Le retour de Jacques Nichet qui pendant dix ans fut l’âme du lieu se fera par une pièce de Samuel Beckett que celui-ci très vétilleux ne voulut monter que sous forme radiophonique : Tous ceux qui tombent. Nichet plongera la salle dans le noir et les voix d’acteurs comme Michael Lonsdale… dérouleront le néant habité de Beckett
La troupe de Wuppertal, toujours orpheline de Pina Bausch, donnera Masurca Fogo. Son spectacle conçu à Lisbonne en 1998 entre fado et saudade, culture populaire et couples déchirés, les jeux de groupe, et la mer omniprésente.
En co-production avec le Centre d’Innovation et de Recherche Circassien d’Auch (CIRCa) , Calabas,la danse macabre de Bartabas créée en 2011, sera enfin visible sur une double piste qui mettra les spectateurs au milieu de ce rituel mexicain. Au bois lacté, pièce radiophonique à l’origine du flamboyant jusqu’à la brûlure poète gallois, Dylan Thomas sera mis en scène par Stuart Seide, avec de jeunes acteurs. L’immense beauté poétique de ce texte sera accessible en traduction française, avec par exemple cet extrait qui en rend compte : « Le temps passe. Écoute. Le temps passe. Rapproche-toi. Tu es le seul à pouvoir entendre le sommeil des maisons, dans les rues, dans la nuit lente profonde salée et noire de silence, la nuit en bandelettes. Toi seul peux voir, dans les chambres aveuglées de jalousies, les combinaisons culottes et les jupons sur les chaises, les brocs et les cuvettes, les verres à dentiers, le Nième Commandant au mur et les portraits jaunissants des morts attendant le petit oiseau qui va sortir. Toi seul peux entendre et voir, derrière les yeux des dormeurs, les mouvements et les pays et les labyrinthes et les couleurs et les constellations et les arcs-en-ciel et les airs de chansons et les désirs et les envolées et les chutes et les désespoirs et les mers immenses de leurs songes… ».

• Activités:
(a) Reproduisez mot pour mot le passage du texte choisi qui commence par « Le retour de » et va jusqu'à « la mer omniprésente. ».
(b) D'après le texte choisi, pourquoi un long passage d'Au bois lacté est-il cité ? Répondez en une à trois phrases.
Ces enregistrements n'ont aucun lien avec le texte choisi.

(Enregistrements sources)
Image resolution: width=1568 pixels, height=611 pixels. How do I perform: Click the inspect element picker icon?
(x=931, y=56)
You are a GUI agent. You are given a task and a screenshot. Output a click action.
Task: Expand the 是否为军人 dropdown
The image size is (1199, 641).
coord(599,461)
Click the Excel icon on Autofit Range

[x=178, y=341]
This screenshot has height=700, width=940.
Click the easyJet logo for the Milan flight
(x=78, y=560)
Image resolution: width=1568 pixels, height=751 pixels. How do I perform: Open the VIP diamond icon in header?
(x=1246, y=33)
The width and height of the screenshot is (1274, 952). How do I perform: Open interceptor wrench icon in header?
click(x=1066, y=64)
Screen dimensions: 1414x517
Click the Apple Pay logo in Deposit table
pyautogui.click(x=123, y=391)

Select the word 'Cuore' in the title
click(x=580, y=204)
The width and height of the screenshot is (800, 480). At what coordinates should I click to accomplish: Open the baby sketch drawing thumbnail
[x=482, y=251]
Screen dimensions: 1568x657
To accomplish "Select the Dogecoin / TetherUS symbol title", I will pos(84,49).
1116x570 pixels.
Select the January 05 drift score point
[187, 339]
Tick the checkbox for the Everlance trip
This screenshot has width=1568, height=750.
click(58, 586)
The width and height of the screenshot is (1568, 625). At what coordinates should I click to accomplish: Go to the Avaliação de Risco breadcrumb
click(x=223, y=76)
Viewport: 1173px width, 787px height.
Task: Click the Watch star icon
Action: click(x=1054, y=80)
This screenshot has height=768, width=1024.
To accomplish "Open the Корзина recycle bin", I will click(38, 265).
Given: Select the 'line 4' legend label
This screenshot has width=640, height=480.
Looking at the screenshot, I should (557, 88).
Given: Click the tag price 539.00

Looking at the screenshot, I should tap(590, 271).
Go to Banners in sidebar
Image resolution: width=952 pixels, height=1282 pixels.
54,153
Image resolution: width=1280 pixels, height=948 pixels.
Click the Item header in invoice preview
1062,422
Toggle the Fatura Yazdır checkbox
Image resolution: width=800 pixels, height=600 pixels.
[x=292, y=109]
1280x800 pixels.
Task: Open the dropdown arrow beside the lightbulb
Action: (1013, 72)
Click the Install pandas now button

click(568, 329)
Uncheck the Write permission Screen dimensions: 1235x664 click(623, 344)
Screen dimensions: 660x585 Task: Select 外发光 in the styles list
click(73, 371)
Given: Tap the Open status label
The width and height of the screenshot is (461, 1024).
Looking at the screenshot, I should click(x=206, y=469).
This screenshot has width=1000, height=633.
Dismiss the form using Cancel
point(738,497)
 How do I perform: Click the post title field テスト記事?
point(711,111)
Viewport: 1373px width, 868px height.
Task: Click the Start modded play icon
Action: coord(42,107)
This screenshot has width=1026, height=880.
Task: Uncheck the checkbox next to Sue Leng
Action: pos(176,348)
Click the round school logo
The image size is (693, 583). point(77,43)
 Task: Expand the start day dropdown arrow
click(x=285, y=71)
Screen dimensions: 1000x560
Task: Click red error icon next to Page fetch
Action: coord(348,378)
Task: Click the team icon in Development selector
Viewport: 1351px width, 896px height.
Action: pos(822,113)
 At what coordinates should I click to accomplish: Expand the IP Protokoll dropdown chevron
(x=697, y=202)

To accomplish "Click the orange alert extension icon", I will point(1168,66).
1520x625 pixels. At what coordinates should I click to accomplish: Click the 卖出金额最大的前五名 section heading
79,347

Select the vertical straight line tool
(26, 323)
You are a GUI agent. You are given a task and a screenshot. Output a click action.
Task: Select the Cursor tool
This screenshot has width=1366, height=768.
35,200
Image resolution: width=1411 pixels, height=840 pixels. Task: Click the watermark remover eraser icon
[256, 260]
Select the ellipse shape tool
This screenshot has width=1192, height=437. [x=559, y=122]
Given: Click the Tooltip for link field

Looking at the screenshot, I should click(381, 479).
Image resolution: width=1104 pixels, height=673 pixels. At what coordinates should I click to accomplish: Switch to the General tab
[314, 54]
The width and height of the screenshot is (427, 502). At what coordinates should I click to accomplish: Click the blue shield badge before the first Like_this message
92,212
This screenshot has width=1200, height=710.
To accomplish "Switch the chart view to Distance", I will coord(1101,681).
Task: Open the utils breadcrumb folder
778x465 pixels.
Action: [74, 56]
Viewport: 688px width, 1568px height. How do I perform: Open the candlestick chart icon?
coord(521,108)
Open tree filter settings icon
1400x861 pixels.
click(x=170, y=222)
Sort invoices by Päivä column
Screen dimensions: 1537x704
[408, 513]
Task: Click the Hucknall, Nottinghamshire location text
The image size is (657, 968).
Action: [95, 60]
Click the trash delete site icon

• Corrigé des activités:
(a)
Le retour de Jacques Nichet qui pendant dix ans fut l’âme du lieu se fera par une pièce de Samuel Beckett que celui-ci très vétilleux ne voulut monter que sous forme radiophonique : Tous ceux qui tombent. Nichet plongera la salle dans le noir et les voix d’acteurs comme Michael Lonsdale… dérouleront le néant habité de Beckett
La troupe de Wuppertal, toujours orpheline de Pina Bausch, donnera Masurca Fogo. Son spectacle conçu à Lisbonne en 1998 entre fado et saudade, culture populaire et couples déchirés, les jeux de groupe, et la mer omniprésente.

(b) Ce passage sert d'exemple : il fait sentir l'immense beauté poétique du texte de Dylan Thomas, que le public pourra découvrir en traduction française.